Firehose exposes these metrics - out of which IncomingRecords is of our interest. If we take a day’s range and check this number - we might think it is the number of logs/records received by Firehose in one day. But what if:

  1. The source - AWS EC2 / Lambda was buffering and sending records at a buffer interval or after reaching a specific buffer size? e.g. Lambda buffered logs from 28-03-2020 23:59:30 to 29-03-2020 00:00:30 and sent them together at 29-03-2020 00:01:00. This means that Firehose also got some residual logs for 28-03-2020 in 29-03-2020’s quota. So counting logs for 29-03-2020 will show up 28-03-2020’s numbers.

That’s the catch - IncomingRecords calculates the records as per the timestamp they were received and not as per the timestamp they were generated.

The only way to fix this is to use a transformation lambda which, in addition to validating the logs - checks the generated timestamp of the logs and counts no. of logs destined for that specific day.

This Lambda captures and logs stats - like the following:

    "level": "INFO",
    "funcName": "lambda_handler",
    "lineno": 158,
    "message": "xformation_stats",
    "firehose_name": "arn:aws:firehose:us-east-1:123456678:deliverystream/test-firehose-delivery-stream",
    "total_records": 2,
    "total_processed": 2,
    "total_failed": 0,
    "total_failed_max_size_exceeded": 0,
    "total_failed_b64_decode": 0,
    "total_failed_json_load": 0,
    "total_failed_xformation": 0,
    "total_event_record_size_bytes": 184,
    "max_event_record_size_bytes": 92,
    "min_event_record_size_bytes": 92,
    "all_records_processed": true,
    "index_dates": "2020-02-01",
    "timestamp": "2020-02-02T00:00:01.722613Z"

The field - index_dates is important here - this tells us - in the batch of logs we received - how many different index dates worth of logs were there?

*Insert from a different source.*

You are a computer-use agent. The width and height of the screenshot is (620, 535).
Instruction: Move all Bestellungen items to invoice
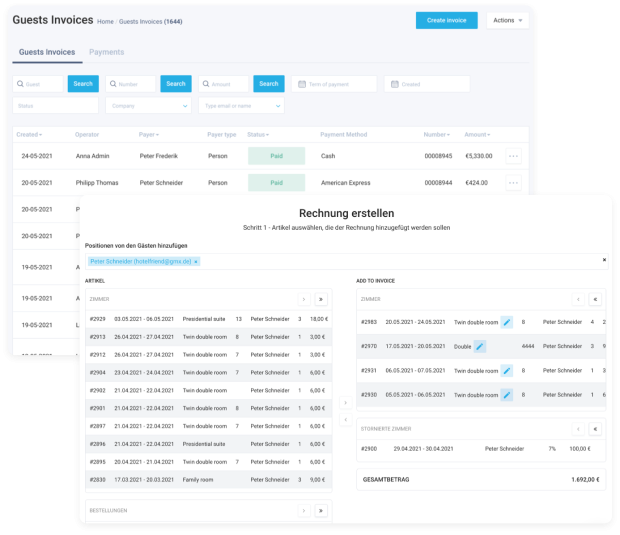tap(321, 510)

Normally there will be just one index date as per the sample. But if buffering happens on the edge as per the above example - we might see an entry like the following:

    "index_dates": "2020-02-01,2020-01-02",

These log entries can now be analyzed through Cloudwatch insights to get precise numbers. A sample Cloudwatch insights dashboard is generated in the Terraform module’s receiver example.

The Cloudwatch insights query is:

filter @message like /true|false/ |
filter index_dates like /2020-02-08/ |
stats sum(total_records) as @totalRecords, avg(total_records) as @avgBatchSize, sum(total_processed) as @totalProcessed, sum(total_failed) as @totalFailed, max(max_event_record_size_bytes) as @maxSize, sum(total_failed_b64_decode) as @failedB64, sum(total_failed_json_load) as @failedJson

which gives the total number of records processed (success, failure) for that specific index_date in Firehose.

That’s it. Use Firehose inbuilt metrics to get an approximate idea of the number of logs it processed for a given day. But use the above info to get the actual number when checking against Elasticsearch index.